Here is some advice on how to deal with plot-shaping spells like teleport, divination ecc. The TLDR is

Focus on the destination, not the jurney
This is in sharp contrast with the common say, but in high level of plays, the characters have means to skip the middle man, be it a three day march for travelling or a 5 day gather information subquest. So don't bother with it. Think about what comes next.

one other from my old bag of tricks that helps mitigate the first one is

Losing is bad, that doesn't mean winning is good
No, i'm not talking about paladins here.
Somethimes, winning a fight is just a given. That is, unless picking the fight is not the right idea in the first place. Spice up thing by giving your player an easy target to pick off, only to reaveal that killing him was a bad idea.

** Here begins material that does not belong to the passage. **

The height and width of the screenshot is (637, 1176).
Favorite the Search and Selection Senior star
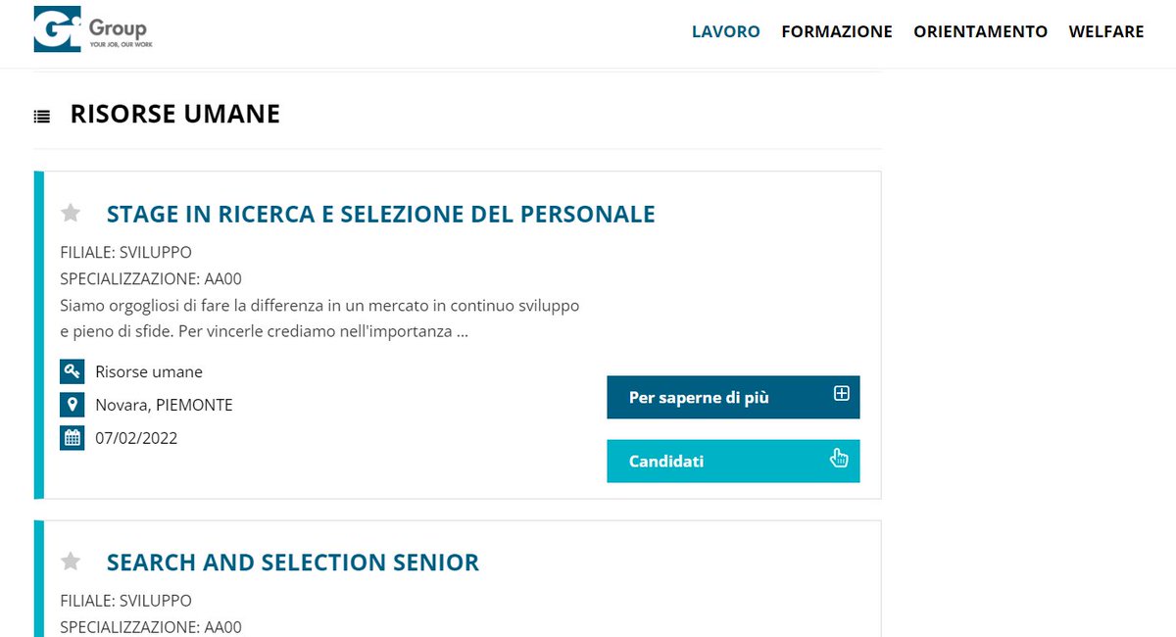pyautogui.click(x=71, y=562)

The idea behind it is having the player second guess their informations and devote more time into deeper resarching their targets, giving you more opportunity to craft subplots and backstories. Bad guys working against other bad guys are perfect for this.


Spook205 wrote:


Its in the sewer.. Don't we have people for this? OR That CR is below my opportunity cost.

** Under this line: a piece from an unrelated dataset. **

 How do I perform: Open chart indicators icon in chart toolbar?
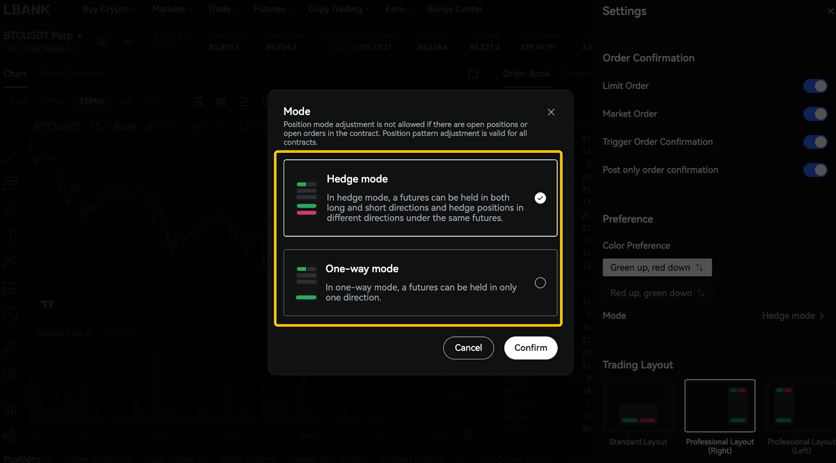(x=244, y=102)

Let the player be the guy hiring adventurers.

Put them in a situation where they have to contend with a bigger issue, but have a smaller objective that is 1.) Distasteful and...

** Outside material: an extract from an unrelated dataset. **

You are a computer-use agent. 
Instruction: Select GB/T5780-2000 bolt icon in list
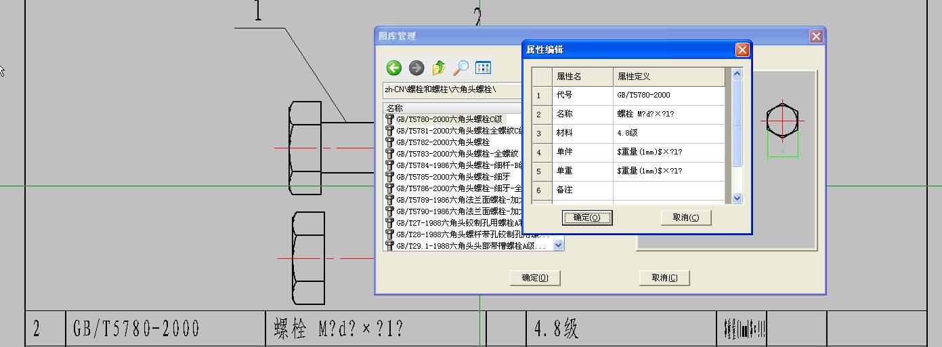click(x=390, y=119)
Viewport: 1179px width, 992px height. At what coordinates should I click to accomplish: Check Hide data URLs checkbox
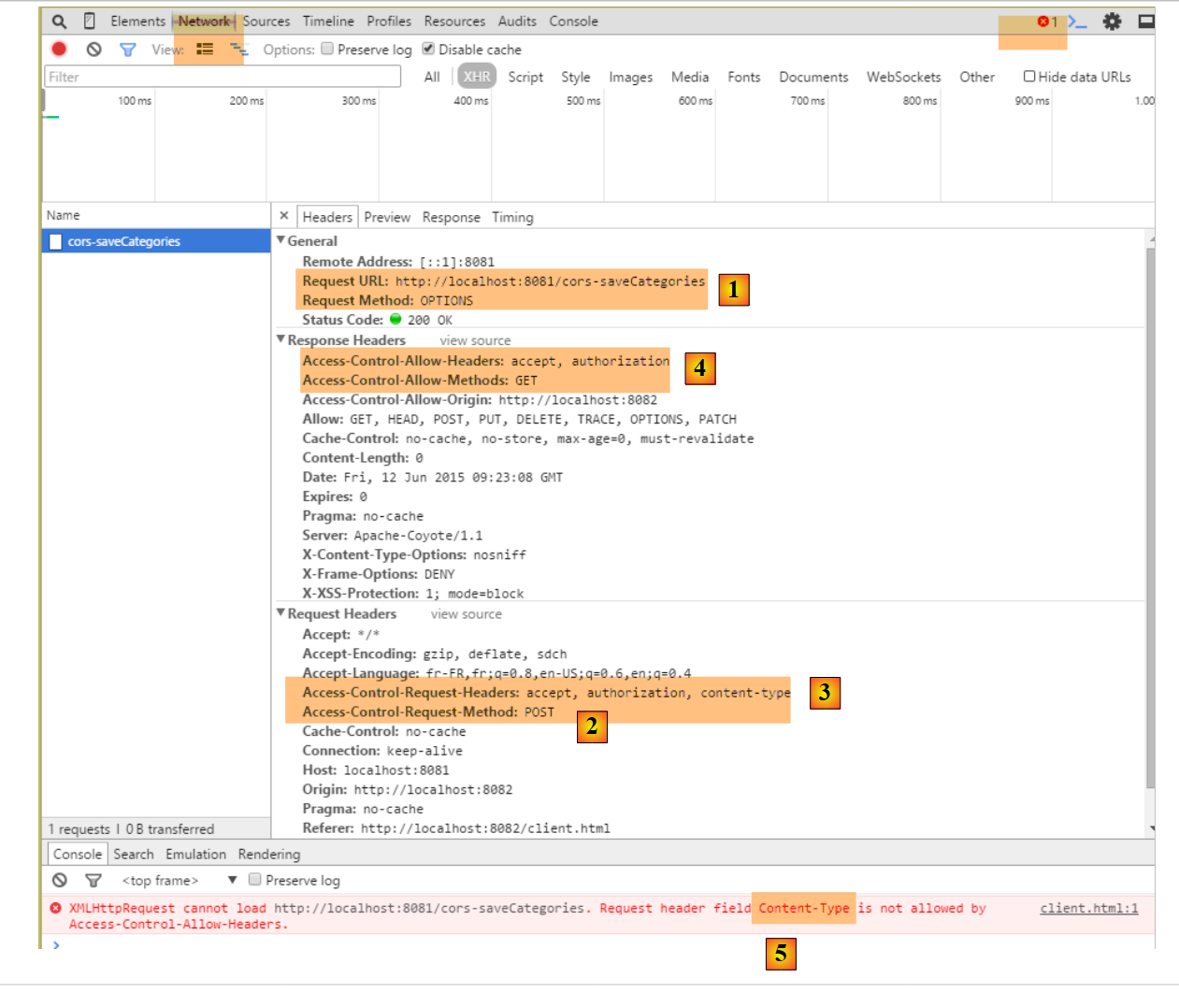tap(1029, 77)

This can also be a great opportunity to keep the campaign from getting stale: generate the lower-level characters, assigning them to your players (Yes, Bob, I know you always run blaster-casters. Try the Rogue.) and run it as a one shot side game. If the players like it, keep them around.

In our Kingmaker game, I strongly suspect that some of my players like the cohort-only sidequests I've added more than the main adventure...


Pathfinder Starfinder Adventure Path, Starfinder Roleplaying Game Subscriber
mellowgoth wrote:
Spook205 wrote:


Its in the sewer.. Don't we have people for this? OR That CR is below my opportunity cost.

Let the player be the guy hiring adventurers.

Put them in a situation where they have to contend with a bigger issue, but have a smaller objective that is 1.) Distasteful and...

This can also be a great opportunity to keep the campaign from getting stale: generate the lower-level characters, assigning them to your players (Yes, Bob, I know you always run blaster-casters. Try the Rogue.) and run it as a one shot side game. If the players like it, keep them around.

In our Kingmaker game, I strongly suspect that some of my players like the cohort-only sidequests I've added more than the main adventure...

Excellent thread necro. This one is a quality read.

On the note of "cohort quests," the All for Immortality arc for PFS has some great use of leadership as a high-level responsibility/perk. Sending teams to take care of little things in a way that benefits your party is a nice way to reinforce the leadership role you fall into at the 12+ level of play.


Chemlak wrote:
Don't let the players dictate the pace.

I tend to go the opposite direction -- design the adventure so that the players almost have to take the initiative and dictate the pace themselves, because following the railroad will get their PCs killed.